— А вы разве не знаете? — он недоуменно пожал плечами и потянулся за очередным персиком.
— Я прилетела три часа назад.
— Ах да, ну да… — его рука с серебряным ножичком на какое-то мгновенье застыла в воздухе. — Вы же уволились.
— Я?
— Вы, конечно. Написали заявление об уходе по собственному желанию и поставили подпись, — Андропов изящно расписался в воздухе ножичком.
— А я никому не сказала, почему?
— Ну, поделились, конечно, с несколькими коллегами, — ввязался в разговор Тополев. — Опять-таки редактор ваш в курсе…
Я почувствовала, что от гнева, душившего меня изнутри, мое лицо превращается в факел. Конечно, эти мерзавцы смеялись надо мной, зачем-то им было нужно завести меня, заставить огрызнуться или сморозить какую-нибудь глупость…
«Ты по-прежнему одна, — я услышала голос Юджина совсем рядом, словно он был здесь, в этом страшном доме. — И я не знаю, сколько продлится это одиночество — год, пять, десять лет, всю жизнь… Ты умница, и тебе не свойственны глупые поступки. Но если ты почувствуешь, что находишься на грани срыва, переведи дух и подумай. Как следует подумай, Вэл, и спроси себя: в чем причина? И ты поймешь, что тебя просто подводят к этому состоянию, с тобой играют, тебя провоцируют…
— Кто из нас русский, Юджин, — ты или я?
— Андропов…»
— Может, вы и меня введете в курс дела? — мой голос казался мне чужим. — Если я написала заявление об уходе по собственному желанию, значит, у меня были серьезные причины?
— Ну, разумеется! — поддакнул Тополев. — Вы намерены написать книгу.
— Книгу, вот как?.. — я постепенно приходила в норму.
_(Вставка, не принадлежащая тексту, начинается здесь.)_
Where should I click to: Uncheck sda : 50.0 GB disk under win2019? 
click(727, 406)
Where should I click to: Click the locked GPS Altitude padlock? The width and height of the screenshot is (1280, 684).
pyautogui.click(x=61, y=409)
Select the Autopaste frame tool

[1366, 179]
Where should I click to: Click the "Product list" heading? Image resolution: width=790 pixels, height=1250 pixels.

Еще несколько усилий, еще немного… — Может, подскажете, о чем?
— Охотно, — тонко улыбнулся «плейбой». — Сборник театроведческих эссе. Вы, кажется, даже договор заключили с издательством.
— Ну как же! А потом сразу побежала в редакцию и накатала заявление.
— Вот видите, Валентина Васильевна, как хорошо вы все помните, — Андропов почти завершил очистку второго персика, и было неясно, что именно так порадовало шефа КГБ — моя вернувшаяся память или непрерывная спираль кожуры, стекавшая из-под его холеных рук.
— Юрий Владимирович, а где именно я буду писать свои эссе? — я уже вошла в ритм беседы и с облегчением почувствовала, что желание послать этих монстров ко всей их родне перестало ощущаться столь остро. — В Лефортово?
— Я же говорил тебе, Матвей, что наша гостья — женщина незаурядная, с весьма специфическим чувством юмора, а главное, чрезвычайно импульсивная.
Андропов сказал это так, словно я все еще находилась в Аргентине.
— Я уже заметил, Юрий Владимирович.
— Кстати, именно эта импульсивность, столь свойственная творческим натурам, сыграла с нашей гостьей злую шутку… — Андропов обдал меня ледяным взглядом, и я поняла, что возвращена из-за границы на место беседы. — По ее вине был сведен на нет труд, на который мы потратили уйму сил и времени, поставлена под угрозу жизнь нескольких десятков людей, в том числе ее собственная.
— Мне казалось…
— Я еще не закончил разговаривать с Матвеем Ильичом, — осадил меня Андропов и вновь повернулся к Тополеву. — Короче, хлопот с ней у тебя будет предостаточно… — Андропов бросил взгляд на часы. — Поднимитесь наверх.
Тополев встал.
— Пойдемте, Валентина Васильевна, нам надо кое о чем потолковать…
Я молча кивнула Андропову и поднялась вслед за Тополевым наверх, отметив про себя, что для избранного имиджа у него слишком костлявая задница.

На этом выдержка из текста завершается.